### [Data extract]
.....

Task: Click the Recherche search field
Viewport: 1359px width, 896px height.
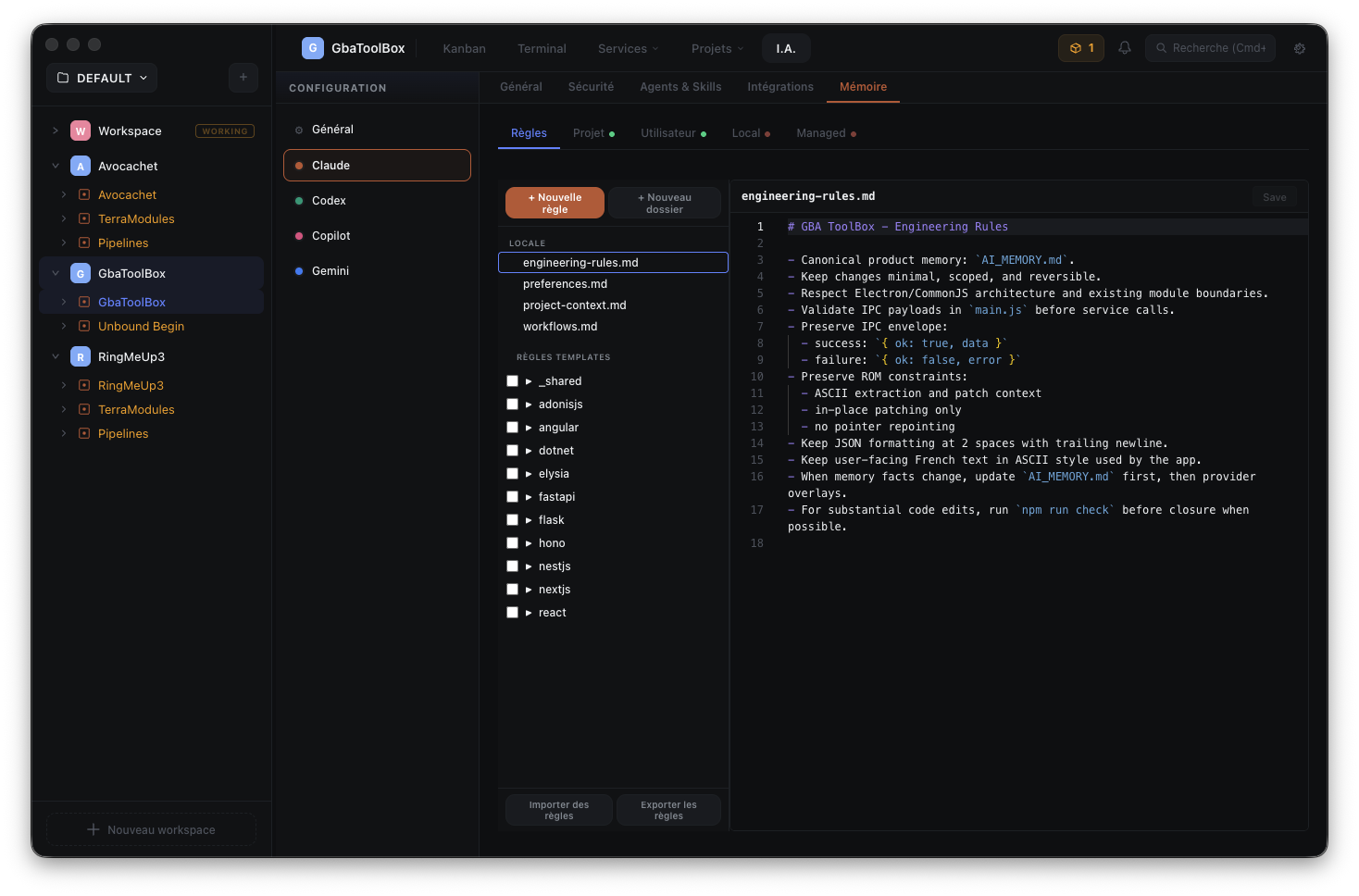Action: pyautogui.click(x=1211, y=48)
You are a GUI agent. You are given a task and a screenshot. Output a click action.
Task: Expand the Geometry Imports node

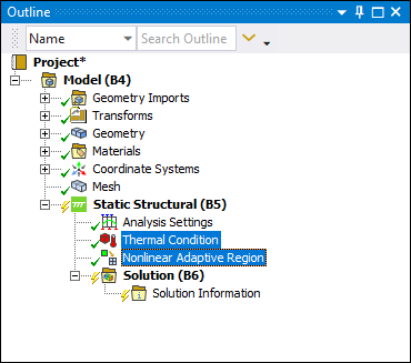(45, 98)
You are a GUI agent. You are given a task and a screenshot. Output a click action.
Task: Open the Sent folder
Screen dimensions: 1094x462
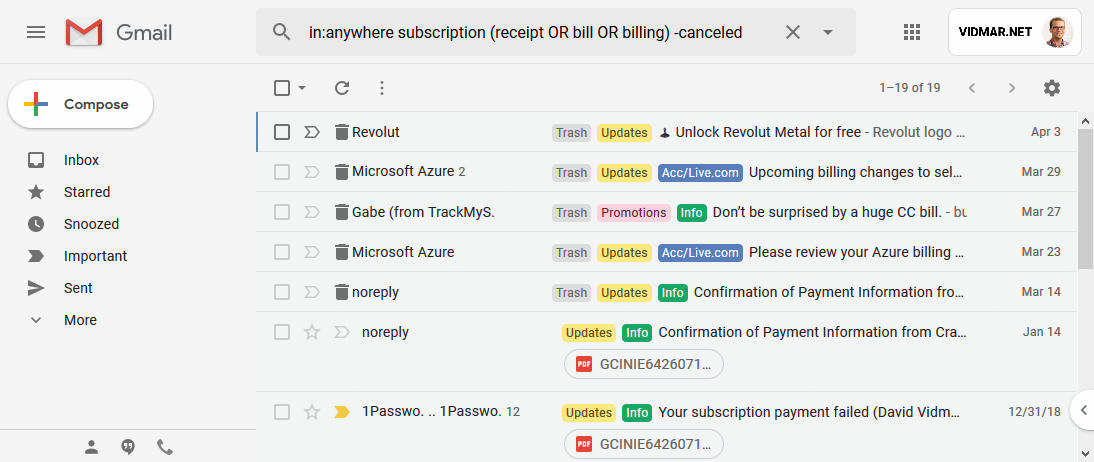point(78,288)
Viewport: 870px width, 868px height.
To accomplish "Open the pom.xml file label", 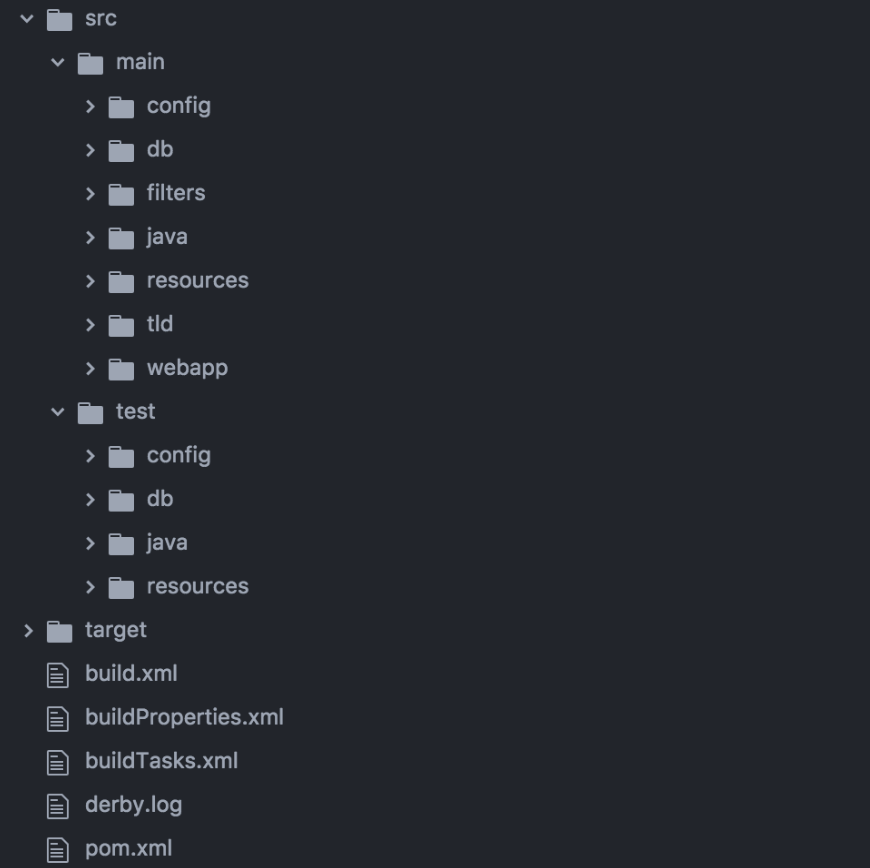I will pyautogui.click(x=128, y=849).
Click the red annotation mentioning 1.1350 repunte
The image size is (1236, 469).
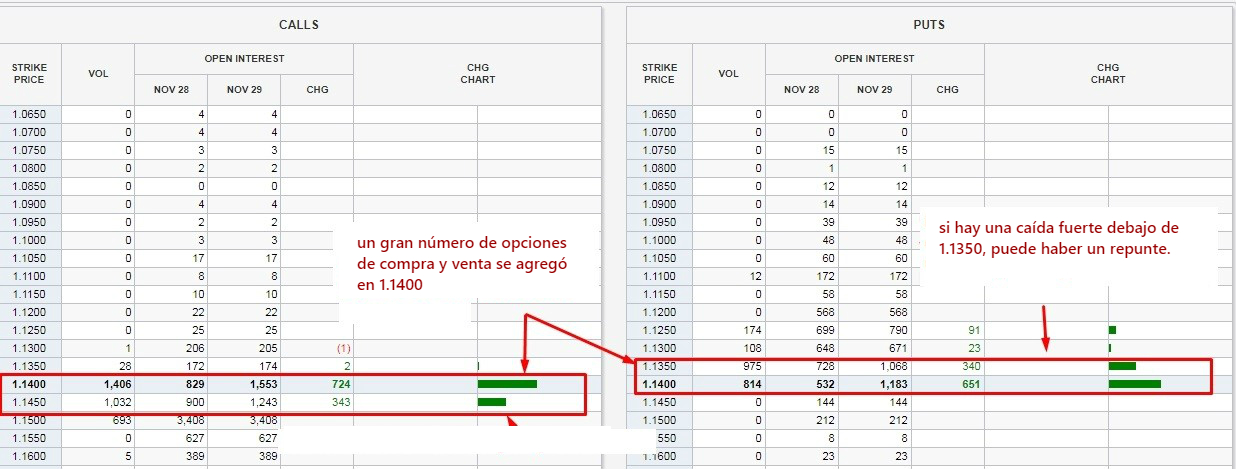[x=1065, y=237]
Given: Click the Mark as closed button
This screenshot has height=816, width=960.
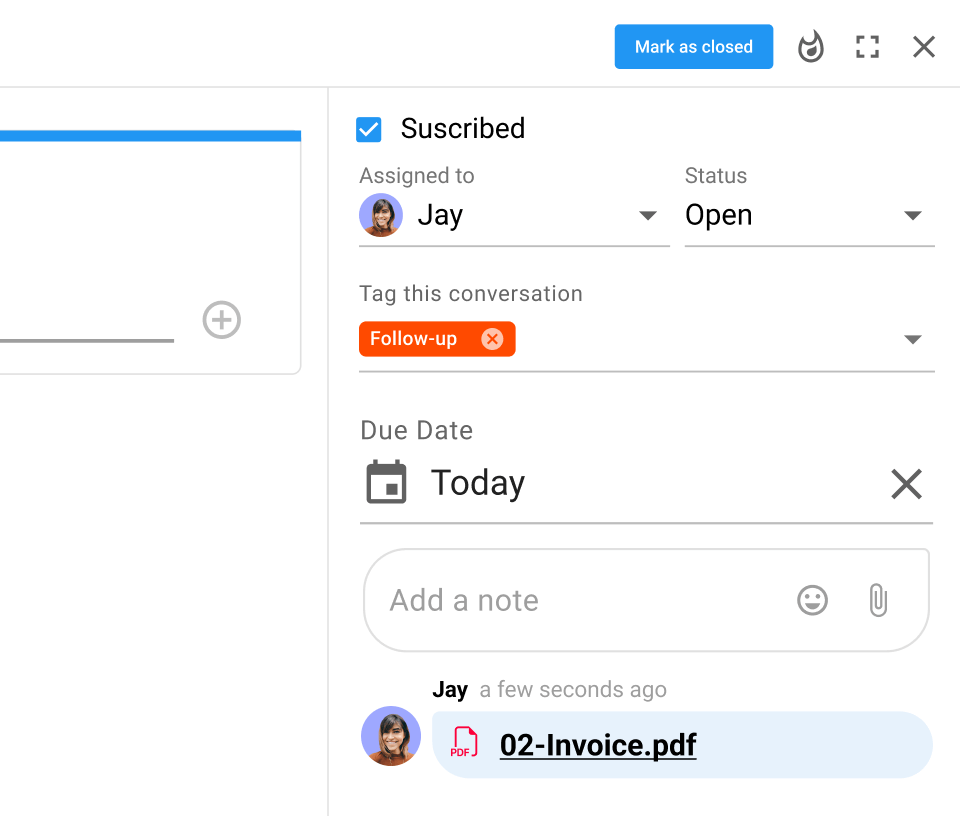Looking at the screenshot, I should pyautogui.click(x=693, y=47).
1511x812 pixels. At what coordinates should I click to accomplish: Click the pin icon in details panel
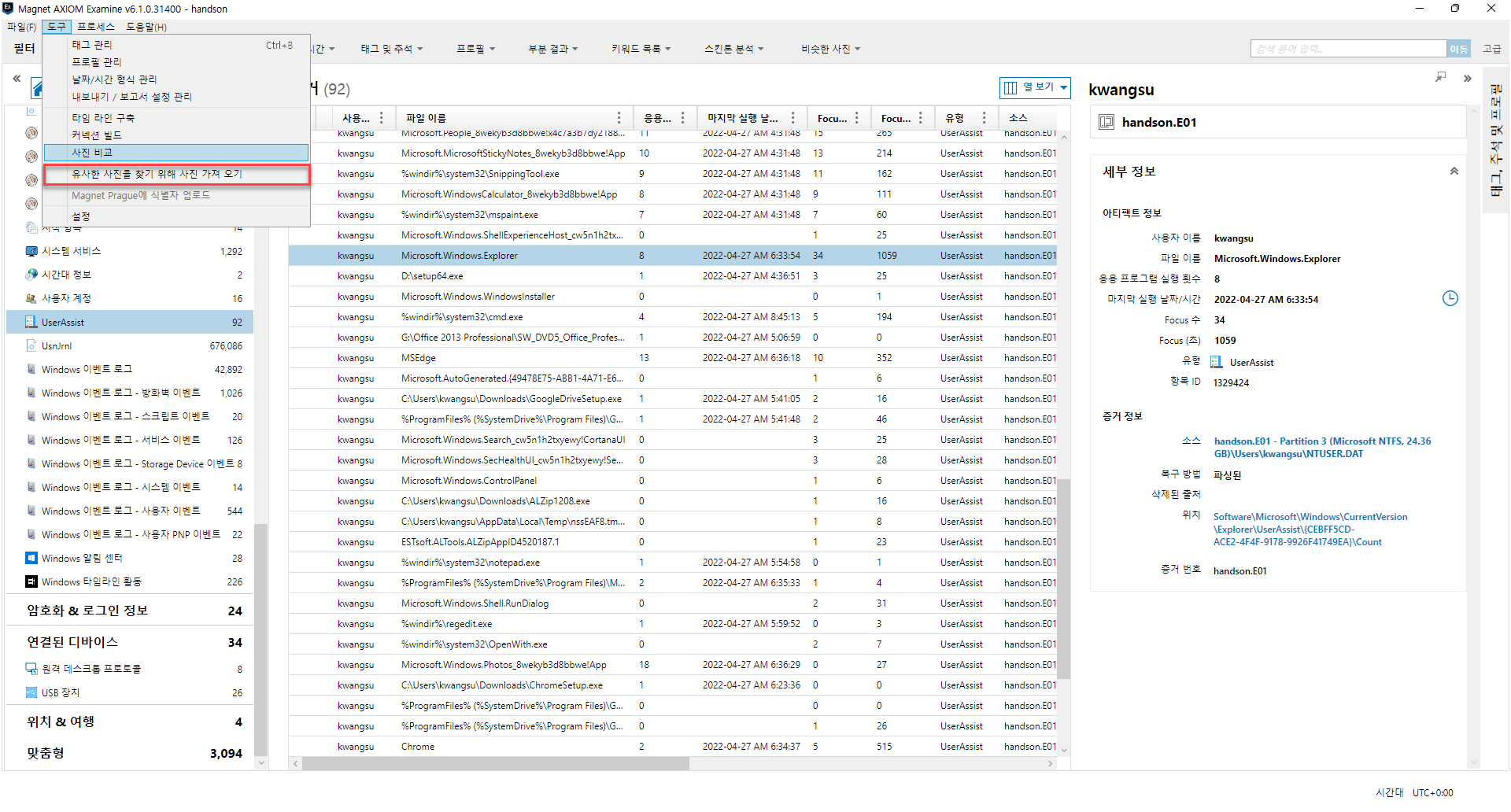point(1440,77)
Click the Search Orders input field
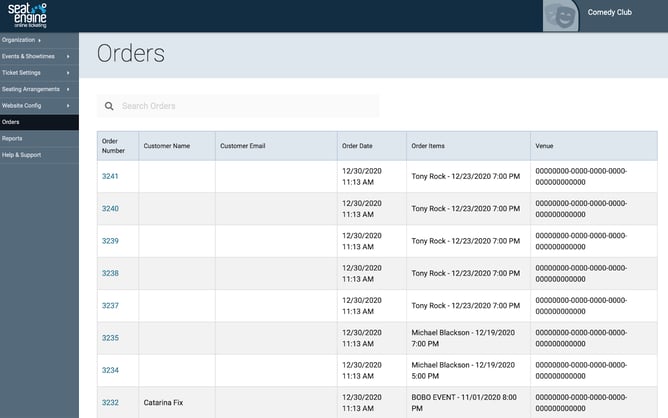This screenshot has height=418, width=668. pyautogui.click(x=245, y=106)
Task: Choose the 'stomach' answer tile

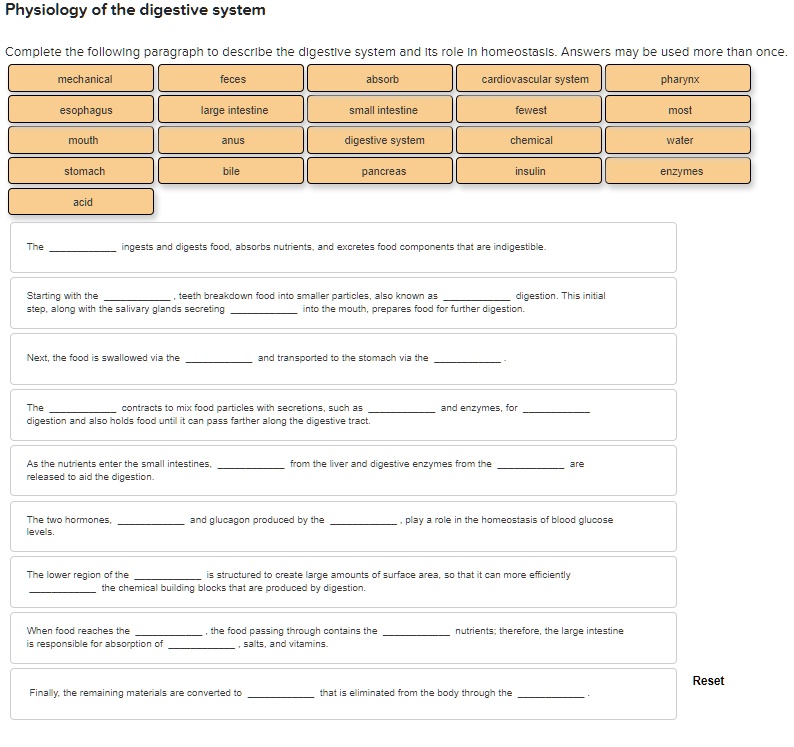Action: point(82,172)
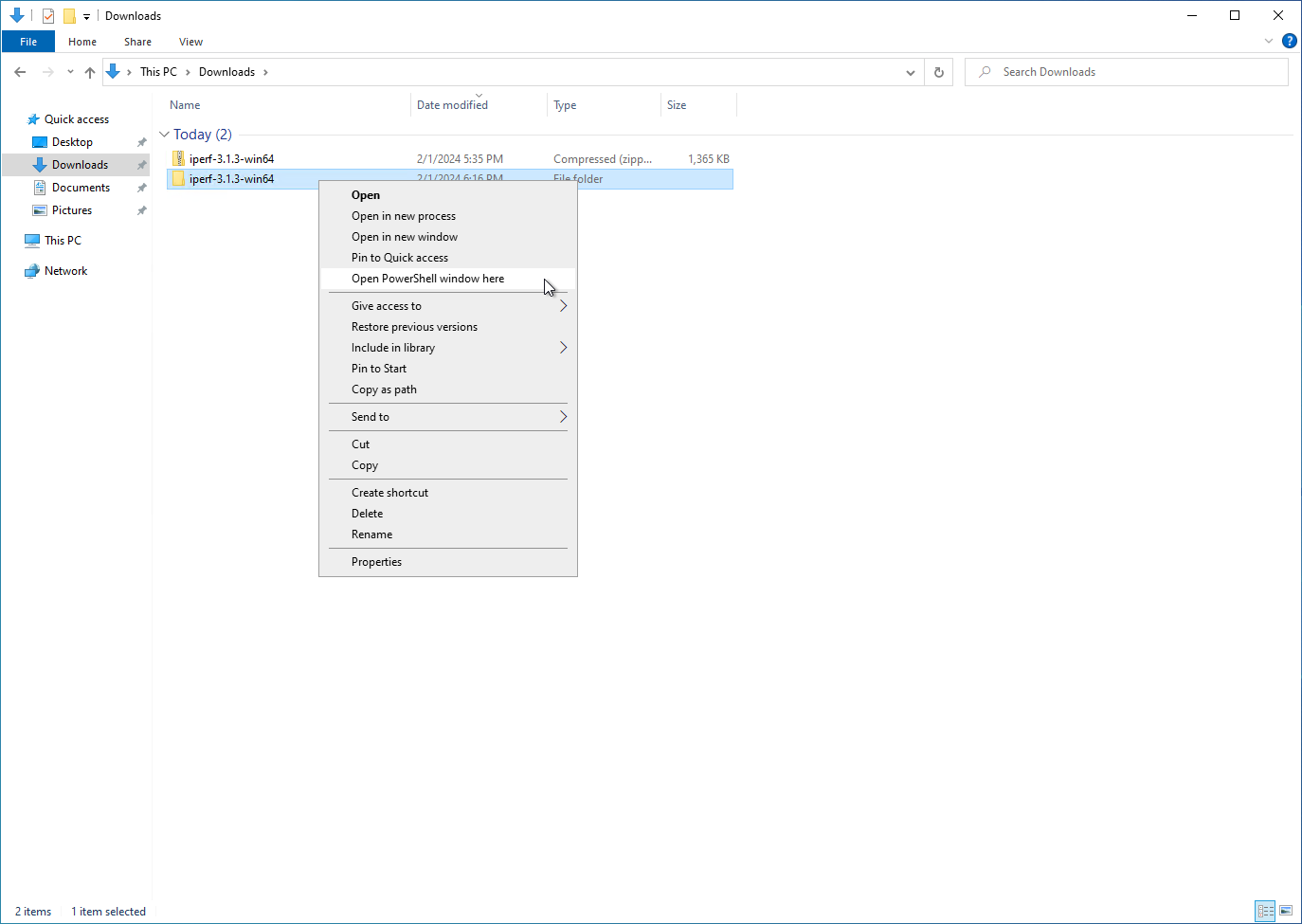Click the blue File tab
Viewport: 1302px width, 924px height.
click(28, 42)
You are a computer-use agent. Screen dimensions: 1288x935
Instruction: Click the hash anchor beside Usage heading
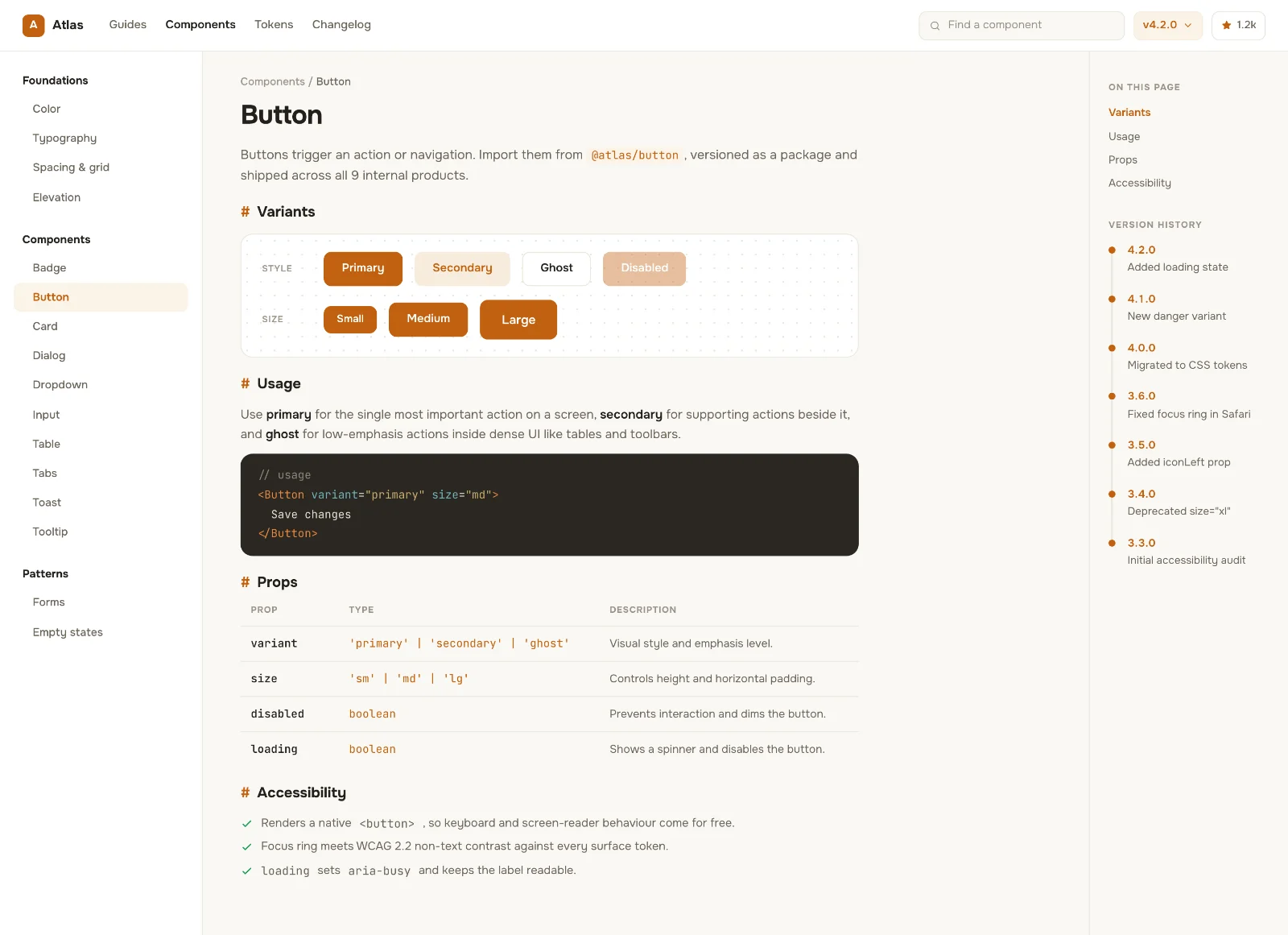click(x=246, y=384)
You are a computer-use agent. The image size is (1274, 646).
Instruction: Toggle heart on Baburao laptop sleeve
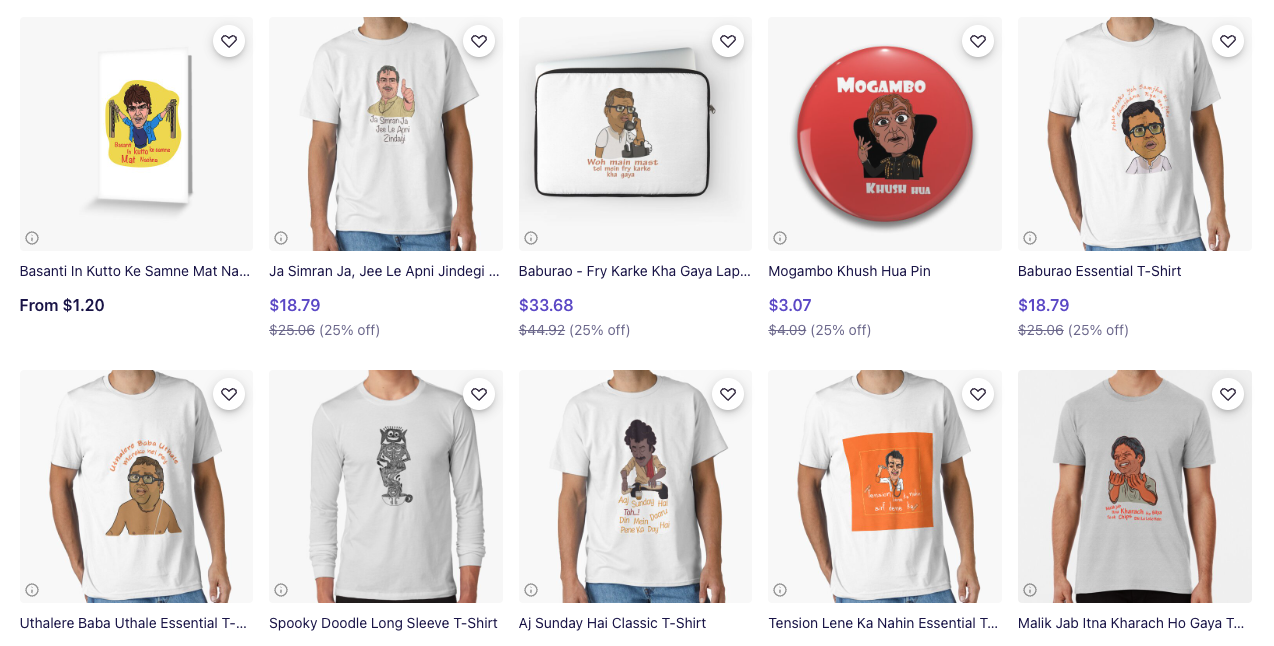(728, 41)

.....

### [Work instruction]
An exact copy of the lines from the one with "You are a computer-use agent. Screen" through the end of the records: produce that and nothing more, leaving out the pictures.

### [Answer space]
You are a computer-use agent. Screen dimensions: 1288x935
Instruction: Click the hash anchor beside Usage heading
click(x=246, y=384)
You are a computer-use agent. The image size is (1274, 646).
Instruction: Toggle heart on Baburao laptop sleeve
(728, 41)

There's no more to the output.